START Given information
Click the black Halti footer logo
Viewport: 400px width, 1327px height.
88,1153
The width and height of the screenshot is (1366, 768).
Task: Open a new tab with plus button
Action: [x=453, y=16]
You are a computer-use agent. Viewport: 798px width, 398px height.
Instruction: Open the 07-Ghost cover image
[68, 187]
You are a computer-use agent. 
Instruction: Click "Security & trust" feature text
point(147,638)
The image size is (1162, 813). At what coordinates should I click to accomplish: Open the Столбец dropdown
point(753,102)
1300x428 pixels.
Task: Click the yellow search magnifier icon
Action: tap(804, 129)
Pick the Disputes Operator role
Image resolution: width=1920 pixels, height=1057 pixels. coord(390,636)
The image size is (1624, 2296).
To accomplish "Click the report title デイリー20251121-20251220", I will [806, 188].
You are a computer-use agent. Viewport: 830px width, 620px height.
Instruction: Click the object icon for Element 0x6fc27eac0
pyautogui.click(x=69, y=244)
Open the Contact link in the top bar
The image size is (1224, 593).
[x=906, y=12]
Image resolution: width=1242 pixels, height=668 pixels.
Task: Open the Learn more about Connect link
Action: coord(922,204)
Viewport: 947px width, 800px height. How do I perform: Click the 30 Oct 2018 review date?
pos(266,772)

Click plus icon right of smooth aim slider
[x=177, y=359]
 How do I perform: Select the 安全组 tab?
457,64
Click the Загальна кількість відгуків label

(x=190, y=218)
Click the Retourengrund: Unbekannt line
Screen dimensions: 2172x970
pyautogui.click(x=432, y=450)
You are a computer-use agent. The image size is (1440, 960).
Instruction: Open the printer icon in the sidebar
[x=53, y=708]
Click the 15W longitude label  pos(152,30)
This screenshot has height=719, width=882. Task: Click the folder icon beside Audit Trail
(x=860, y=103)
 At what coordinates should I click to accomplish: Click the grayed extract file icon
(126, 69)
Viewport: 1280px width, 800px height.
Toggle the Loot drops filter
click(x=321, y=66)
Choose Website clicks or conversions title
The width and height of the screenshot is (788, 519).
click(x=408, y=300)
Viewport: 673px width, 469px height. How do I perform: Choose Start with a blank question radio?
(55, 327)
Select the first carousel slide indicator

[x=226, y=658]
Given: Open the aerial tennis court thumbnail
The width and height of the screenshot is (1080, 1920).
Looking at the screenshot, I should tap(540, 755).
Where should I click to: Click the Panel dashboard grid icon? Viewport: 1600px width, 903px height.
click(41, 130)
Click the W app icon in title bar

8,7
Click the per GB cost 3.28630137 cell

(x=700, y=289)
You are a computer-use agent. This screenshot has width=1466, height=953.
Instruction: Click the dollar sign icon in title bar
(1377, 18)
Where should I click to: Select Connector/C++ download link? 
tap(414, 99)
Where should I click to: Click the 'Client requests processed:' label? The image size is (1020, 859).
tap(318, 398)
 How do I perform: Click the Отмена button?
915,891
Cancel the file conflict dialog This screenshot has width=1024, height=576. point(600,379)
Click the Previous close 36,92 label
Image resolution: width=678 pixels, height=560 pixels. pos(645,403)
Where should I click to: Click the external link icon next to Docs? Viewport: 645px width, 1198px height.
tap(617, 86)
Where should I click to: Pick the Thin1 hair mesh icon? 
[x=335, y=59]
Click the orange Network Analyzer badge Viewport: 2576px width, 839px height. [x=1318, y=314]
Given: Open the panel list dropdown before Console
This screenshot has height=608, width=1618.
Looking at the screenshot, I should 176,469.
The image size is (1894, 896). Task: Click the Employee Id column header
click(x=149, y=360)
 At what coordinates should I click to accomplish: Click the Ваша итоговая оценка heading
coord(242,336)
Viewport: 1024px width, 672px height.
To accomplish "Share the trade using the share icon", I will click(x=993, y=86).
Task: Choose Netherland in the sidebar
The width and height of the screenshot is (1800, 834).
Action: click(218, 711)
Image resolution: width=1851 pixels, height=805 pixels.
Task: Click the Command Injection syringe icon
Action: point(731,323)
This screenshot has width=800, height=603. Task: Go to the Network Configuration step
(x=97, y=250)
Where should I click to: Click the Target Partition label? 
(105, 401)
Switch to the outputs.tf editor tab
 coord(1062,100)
END Given information
Exercise directions: Copy these records line for line, with no changes.

Solution:
Click the black Halti footer logo
Viewport: 400px width, 1327px height.
88,1153
The width and height of the screenshot is (1366, 768).
Task: Open a new tab with plus button
Action: [x=453, y=16]
You are a computer-use agent. Viewport: 798px width, 398px height.
Instruction: Open the 07-Ghost cover image
[68, 187]
You are a computer-use agent. 
Instruction: Click "Security & trust" feature text
point(147,638)
The image size is (1162, 813). At what coordinates should I click to accomplish: Open the Столбец dropdown
point(753,102)
1300x428 pixels.
Task: Click the yellow search magnifier icon
Action: tap(804, 129)
Pick the Disputes Operator role
Image resolution: width=1920 pixels, height=1057 pixels. coord(390,636)
The image size is (1624, 2296).
To accomplish "Click the report title デイリー20251121-20251220", I will [806, 188].
You are a computer-use agent. Viewport: 830px width, 620px height.
Instruction: Click the object icon for Element 0x6fc27eac0
pyautogui.click(x=69, y=244)
Open the Contact link in the top bar
The image size is (1224, 593).
[x=906, y=12]
Image resolution: width=1242 pixels, height=668 pixels.
Task: Open the Learn more about Connect link
Action: coord(922,204)
Viewport: 947px width, 800px height. How do I perform: Click the 30 Oct 2018 review date?
pos(266,772)

Click plus icon right of smooth aim slider
[x=177, y=359]
 How do I perform: Select the 安全组 tab?
457,64
Click the Загальна кількість відгуків label

(x=190, y=218)
Click the Retourengrund: Unbekannt line
Screen dimensions: 2172x970
pyautogui.click(x=432, y=450)
You are a computer-use agent. The image size is (1440, 960).
Instruction: Open the printer icon in the sidebar
[x=53, y=708]
Click the 15W longitude label  pos(152,30)
This screenshot has height=719, width=882. Task: Click the folder icon beside Audit Trail
(x=860, y=103)
 At what coordinates should I click to accomplish: Click the grayed extract file icon
(126, 69)
Viewport: 1280px width, 800px height.
Toggle the Loot drops filter
click(x=321, y=66)
Choose Website clicks or conversions title
The width and height of the screenshot is (788, 519).
click(x=408, y=300)
Viewport: 673px width, 469px height. How do I perform: Choose Start with a blank question radio?
(55, 327)
Select the first carousel slide indicator

[x=226, y=658]
Given: Open the aerial tennis court thumbnail
The width and height of the screenshot is (1080, 1920).
Looking at the screenshot, I should tap(540, 755).
Where should I click to: Click the Panel dashboard grid icon? Viewport: 1600px width, 903px height.
click(41, 130)
Click the W app icon in title bar

8,7
Click the per GB cost 3.28630137 cell

(x=700, y=289)
You are a computer-use agent. This screenshot has width=1466, height=953.
Instruction: Click the dollar sign icon in title bar
(1377, 18)
Where should I click to: Select Connector/C++ download link? 
tap(414, 99)
Where should I click to: Click the 'Client requests processed:' label? The image size is (1020, 859).
tap(318, 398)
 How do I perform: Click the Отмена button?
915,891
Cancel the file conflict dialog This screenshot has width=1024, height=576. point(600,379)
Click the Previous close 36,92 label
Image resolution: width=678 pixels, height=560 pixels. pos(645,403)
Where should I click to: Click the external link icon next to Docs? Viewport: 645px width, 1198px height.
tap(617, 86)
Where should I click to: Pick the Thin1 hair mesh icon? 
[x=335, y=59]
Click the orange Network Analyzer badge Viewport: 2576px width, 839px height. [x=1318, y=314]
Given: Open the panel list dropdown before Console
This screenshot has height=608, width=1618.
Looking at the screenshot, I should 176,469.
The image size is (1894, 896). Task: Click the Employee Id column header
click(x=149, y=360)
 At what coordinates should I click to accomplish: Click the Ваша итоговая оценка heading
coord(242,336)
Viewport: 1024px width, 672px height.
To accomplish "Share the trade using the share icon", I will click(x=993, y=86).
Task: Choose Netherland in the sidebar
The width and height of the screenshot is (1800, 834).
Action: click(218, 711)
Image resolution: width=1851 pixels, height=805 pixels.
Task: Click the Command Injection syringe icon
Action: point(731,323)
This screenshot has width=800, height=603. Task: Go to the Network Configuration step
(x=97, y=250)
Where should I click to: Click the Target Partition label? 
(105, 401)
Switch to the outputs.tf editor tab
 coord(1062,100)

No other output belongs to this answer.